Document section:
*** Block opens ***

Allnutt Funeral Service, which has funeral chapels in Loveland, Fort Collins, Greeley and Estes Park, has sought approval from Larimer County to build a crematorium at its newly acquired cemetery, Resthaven Memory Gardens. It would replace the crematorium the company now operates on Riverside Drive in Fort Collins.
Residents in the neighborhood nearby the cemetery at Larimer County Road 30 and U.S. 287 have protested the move, saying the crematorium will pump unhealthy amounts of mercury vapor into the air. They also say the vapor will hurt students at nearby Cottonwood Plains Elementary School and water sources such as Donath Lake.
Mercury? While the heavy metal is not a normally occurring element in the human body, enough of it can get placed there in the course of an individual’s lifetime to make it a cause for concern, residents say. That mercury gets placed there by dentists, who use an amalgam containing the metal to fill cavities in teeth.
As a vapor, it can enter the body as a neurological toxin, causing harm in both the short term and cumulatively. When it falls from the sky into water, it can get absorbed into fish and build up into potentially toxic amounts. Already, several reservoirs in Larimer County are under warnings because mercury from power plants and other sources has built up in native fish.
The Larimer County Planning Commission will hear concerns from the neighbors on Wednesday, but already a group has mobilized to protest the move. While many worry about the potential for mercury pollution, others see the crematorium hurting the property values of the area residences.
"The stigma attached to a home next to a crematorium would be the kiss of death for its value," said neighbor Sherry Baker in a letter to planning commissioners.
Doug Ryan of the Larimer County Department of Health and Environment outlined measures the crematorium operators could take to minimize the impact of both mercury and other byproducts of cremation: using automated control panels, having a dedicated gas meter for crematoriums, requiring adequate training for the operators and designing the exhaust stacks so they are at least 2 feet higher than any surrounding building.

*** Block closes ***

Task list:
1/ Say whether each statement agrees with the article on the crematorium proposal, answering yes or no and quoting the words that decide it: (a) Allnutt's current crematorium is on Riverside Drive in Fort Collins. (b) The Larimer County Planning Commission has already heard the neighbors' concerns. (c) Doug Ryan proposed exhaust stacks at least 3 feet higher than any surrounding building.
2/ Pick up the article on the crematorium proposal after its last sentence and write the next passage.
The data after this point is separate material, unrelated to the article on the crematorium proposal.

Data segment:
*** Block opens ***

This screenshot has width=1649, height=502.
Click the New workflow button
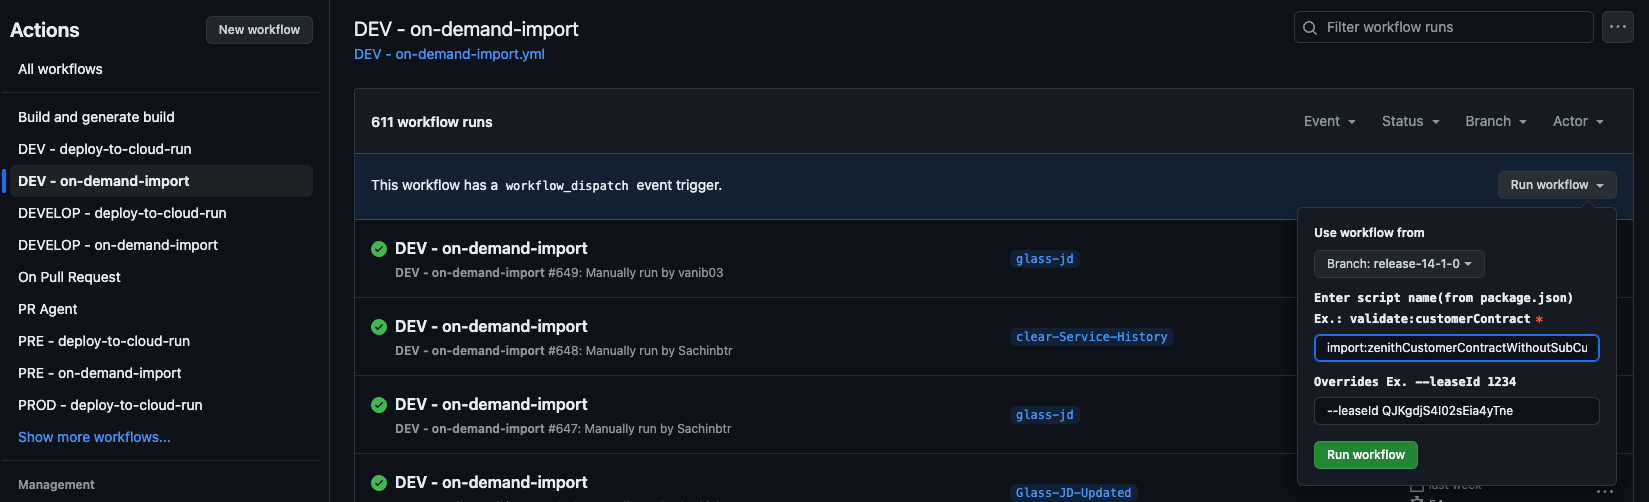(x=259, y=30)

*** Block closes ***

Set of answers:
1/
(a) Yes: "It would replace the crematorium the company now operates on Riverside Drive in Fort Collins."
(b) No: "The Larimer County Planning Commission will hear concerns from the neighbors on Wednesday"
(c) No: "designing the exhaust stacks so they are at least 2 feet higher than any surrounding building"

2/
For Allnutt Funeral Service Chief Financial Officer Mark Griffith, those conditions are not only being met but exceeded. Not only does the funeral service have the equipment called for, the operators are the only ones in the area certified by a national organization.
He sharply disagrees with other, mercury-specific recommendations, however.
A report by the Colorado Department of Public Health and Environment showed that if the crematorium operated at its peak capacity of more than 1,000 cremations a year, and if those cremated were at the upper end of the spectrum in terms of mercury filings, the resulting mercury pollution would exceed tolerances. Because of that, the state recommended the funeral service add mercury scrubbers, at a cost Griffith estimates at $500,000, or pull teeth from those awaiting cremation. He said the second option would create undue emotional distress on grieving families.
Griffith said the reality of the Allnutt operation pushes the mercury output levels far below the threshold for concern.
"We do 400 to 450 cremations per year," he said, and those cremations have less than half the mercury than calculated by the state in its "worst-case scenario."
He hopes residents and commissioners will attend Wednesday’s hearing with an open mind about what the company intends to do and not have prejudged the issue based on numbers far beyond what is currently occurring.
"I hope everyone will really listen to what we’re saying," he said.
For longtime residents, the battle against a crematorium at the site is the second in nine years.
The previous owners of the cemetery SCI Colorado Funeral Service Inc., had asked the commissioners to approve a development plan that would have allowed a crematorium.
In 1998, the commissioners denied the request, citing concerns about compatibility with surrounding uses and environmental concerns.